“There will be…. ONE intermission.”
I have to start by admitting that what I witnessed this evening is difficult to paraphrase. To do so would be a disservice to the intimacy and honesty that Amanda Palmer shared with us. While that certainly sounds like an excuse for laziness, I am being quite earnest. It’s hard to come to terms with it, but I’m at a complete loss of how to describe what I experienced in that giant ex-movie palace where I watched a woman tell her story armed with nothing but a Steinway grand piano, a ukulele, and a hell of a lot more bravery than I think I’ll ever know.
I learned more about this artist I admire than I ever thought possible. I mean, who bares that much of their soul in this day and age? Who shares that many abortion stories and manages to captivate an audience with tears and laughter? Who connects so wholly with their audience without it feeling overly preachy or condescension?
I’m not sure anyone really does, but fuck if I didn’t just see Amanda Palmer do it. It’s counter-intuitive to the idea of deified rock stars who all seem so mysterious and out of reach when someone connects the way Palmer does. I felt like I was her and that she was me and that everyone in the room was each other. It was surreal and I wasn’t prepared for my empathy center to be on fire. It was as if for those four and half hours we were one person working out such complex feelings, thoughts, and ideas.
The through-line of the entire evening was radical compassion and, further, how compassion is complicated. Each of her stories had something to do with this idea that compassion is messy, but that it is so important to double down on the inherent good in it. Yes, there is darkness everywhere, but there is also a light that shines through it and we have to cling on to that even in our worst moments. Even when we hit rock fucking bottom.
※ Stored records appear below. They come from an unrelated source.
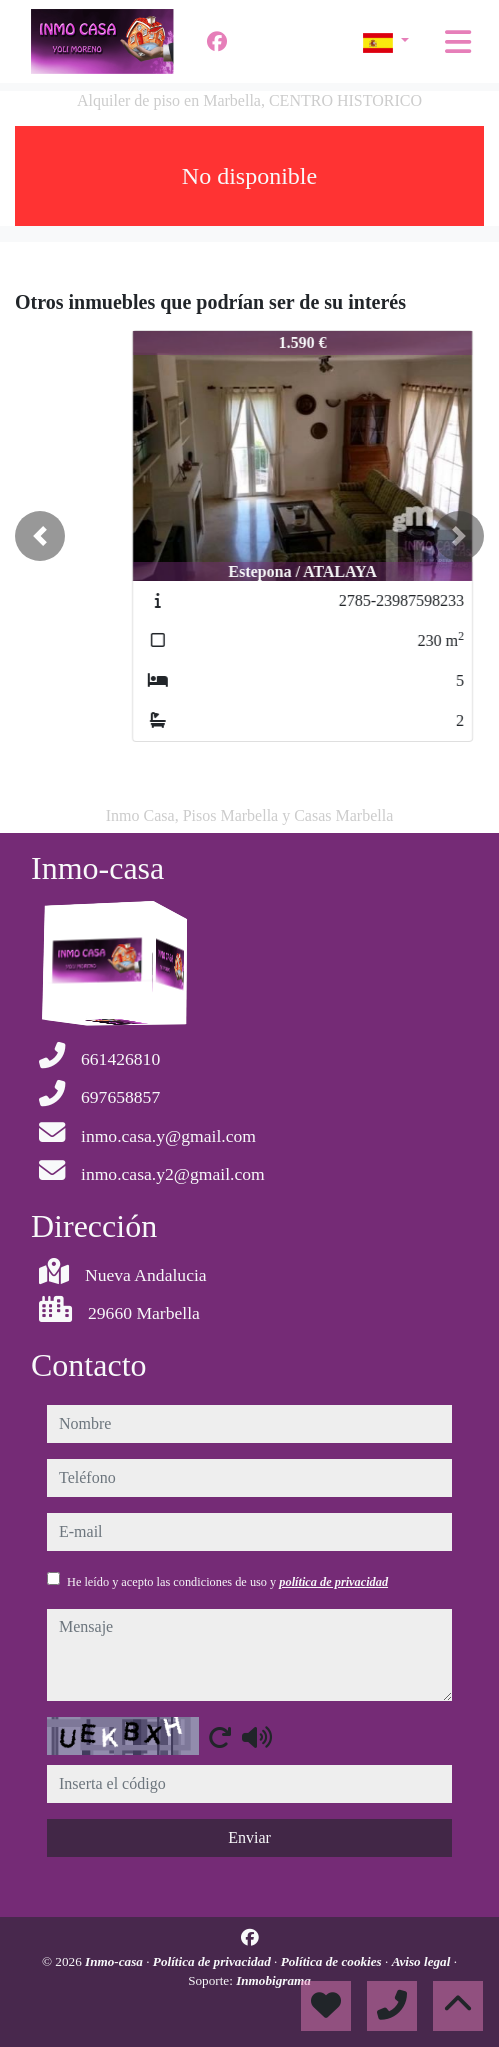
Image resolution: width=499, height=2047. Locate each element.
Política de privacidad (213, 1961)
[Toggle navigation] (458, 42)
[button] (40, 536)
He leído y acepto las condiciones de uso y (227, 1582)
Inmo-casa (115, 1961)
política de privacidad (333, 1582)
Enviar (249, 1837)
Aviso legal (423, 1961)
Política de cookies (333, 1961)
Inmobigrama (273, 1980)
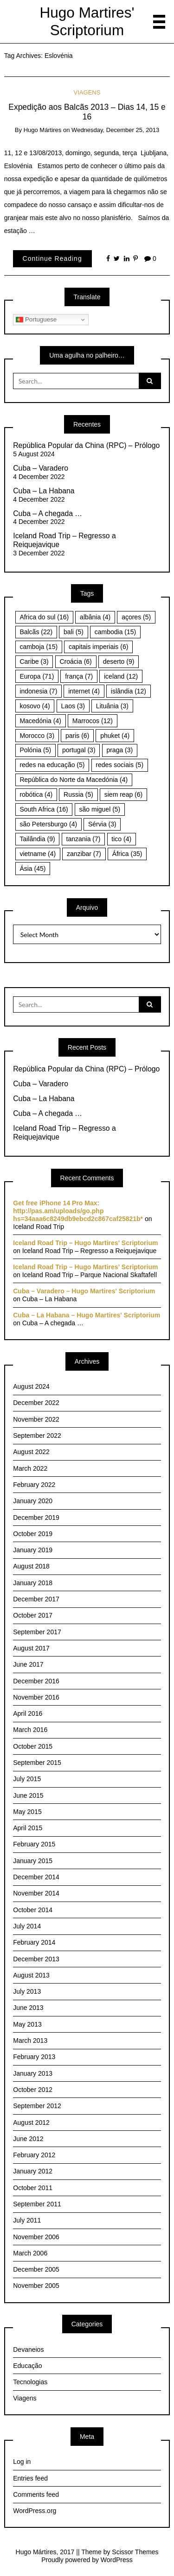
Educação (27, 2365)
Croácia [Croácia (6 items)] (76, 661)
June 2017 (28, 1664)
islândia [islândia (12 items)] (128, 691)
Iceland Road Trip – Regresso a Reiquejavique (64, 540)
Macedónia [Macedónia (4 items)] (40, 720)
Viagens (87, 92)
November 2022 (36, 1419)
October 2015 (32, 1746)
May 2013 (27, 2024)
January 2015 (32, 1860)
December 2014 (36, 1877)
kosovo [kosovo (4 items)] (34, 706)
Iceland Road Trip (38, 1226)
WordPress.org (34, 2510)
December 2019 (36, 1517)
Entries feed (30, 2478)
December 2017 (36, 1599)
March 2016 (30, 1729)
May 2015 (27, 1811)
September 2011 (37, 2204)
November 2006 (36, 2237)
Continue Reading (52, 258)
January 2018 (32, 1583)
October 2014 (32, 1910)
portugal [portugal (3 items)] (79, 750)
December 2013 (36, 1959)
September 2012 (37, 2106)
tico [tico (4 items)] (121, 839)
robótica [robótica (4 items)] (35, 794)
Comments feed (36, 2494)
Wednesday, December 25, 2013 (115, 129)
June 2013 (28, 2007)
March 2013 (30, 2040)
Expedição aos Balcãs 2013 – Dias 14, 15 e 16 (87, 111)
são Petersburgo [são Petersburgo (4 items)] (48, 824)
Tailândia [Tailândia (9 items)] (37, 839)
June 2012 (28, 2138)
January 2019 (32, 1550)
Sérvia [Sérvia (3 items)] (102, 824)
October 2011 (32, 2188)
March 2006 (30, 2253)
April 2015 (27, 1828)
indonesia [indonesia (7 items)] (38, 691)
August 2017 (31, 1648)
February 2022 (34, 1484)
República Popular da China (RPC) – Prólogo (86, 445)
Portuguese (36, 319)
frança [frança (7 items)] (79, 676)
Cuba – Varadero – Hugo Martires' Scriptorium (84, 1291)
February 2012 (34, 2155)
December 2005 (36, 2269)
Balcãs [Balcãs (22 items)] (35, 632)
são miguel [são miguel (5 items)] (100, 809)
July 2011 (27, 2220)
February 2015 (34, 1844)
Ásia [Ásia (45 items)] (32, 868)
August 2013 (31, 1975)
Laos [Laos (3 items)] (73, 706)
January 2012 (32, 2171)
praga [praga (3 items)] (119, 750)
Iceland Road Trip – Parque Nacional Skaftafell (89, 1275)
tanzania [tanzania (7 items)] (83, 839)
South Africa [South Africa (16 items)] (43, 809)
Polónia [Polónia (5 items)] (35, 750)
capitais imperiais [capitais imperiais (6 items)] (98, 646)
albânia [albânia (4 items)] (95, 617)
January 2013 (32, 2073)
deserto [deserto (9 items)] (119, 661)
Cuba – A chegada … (47, 513)
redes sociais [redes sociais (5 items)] (119, 764)
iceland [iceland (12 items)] (121, 676)
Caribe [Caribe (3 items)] (33, 661)
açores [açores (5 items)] (136, 617)
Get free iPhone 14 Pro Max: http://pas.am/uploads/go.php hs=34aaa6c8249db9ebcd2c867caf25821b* (78, 1210)
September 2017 (37, 1632)
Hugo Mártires (43, 129)
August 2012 (31, 2122)
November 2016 (36, 1697)
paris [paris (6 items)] (77, 735)
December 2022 (36, 1402)
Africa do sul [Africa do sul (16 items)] (44, 617)
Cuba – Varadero (40, 468)
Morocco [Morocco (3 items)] (36, 735)
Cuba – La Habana (43, 491)
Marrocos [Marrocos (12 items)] (92, 720)
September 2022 (37, 1435)
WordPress (117, 2559)
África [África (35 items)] (127, 853)
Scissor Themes (135, 2552)
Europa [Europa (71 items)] (36, 676)
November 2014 (36, 1893)
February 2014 (34, 1942)
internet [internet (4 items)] (84, 691)
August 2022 (31, 1451)
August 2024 (31, 1386)
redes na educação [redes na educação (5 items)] (51, 764)
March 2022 (30, 1468)
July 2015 (27, 1778)
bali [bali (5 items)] (74, 632)
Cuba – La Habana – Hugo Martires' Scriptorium (86, 1315)
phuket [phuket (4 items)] (114, 735)
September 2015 (37, 1762)
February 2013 (34, 2056)
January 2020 (32, 1501)
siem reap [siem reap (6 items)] (123, 794)
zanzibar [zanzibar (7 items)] (84, 853)
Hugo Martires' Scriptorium (87, 21)
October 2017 (32, 1615)
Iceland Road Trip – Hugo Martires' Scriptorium (85, 1243)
She related these stories about abortion, death, motherhood, fear, joy, love, loss, controversy, all of it through this lens with wit, humor, candor, and tears. I felt like I’d been shot right through and I am still trying to unpack what I experienced and just how profoundly important that experience was. I don’t feel right trying to paraphrase it or explain it because it really is something that you just have to witness yourself. With a little bit of luck, the evening I saw will be available soon for anyone who doesn’t see this tour because the entire night was being filmed.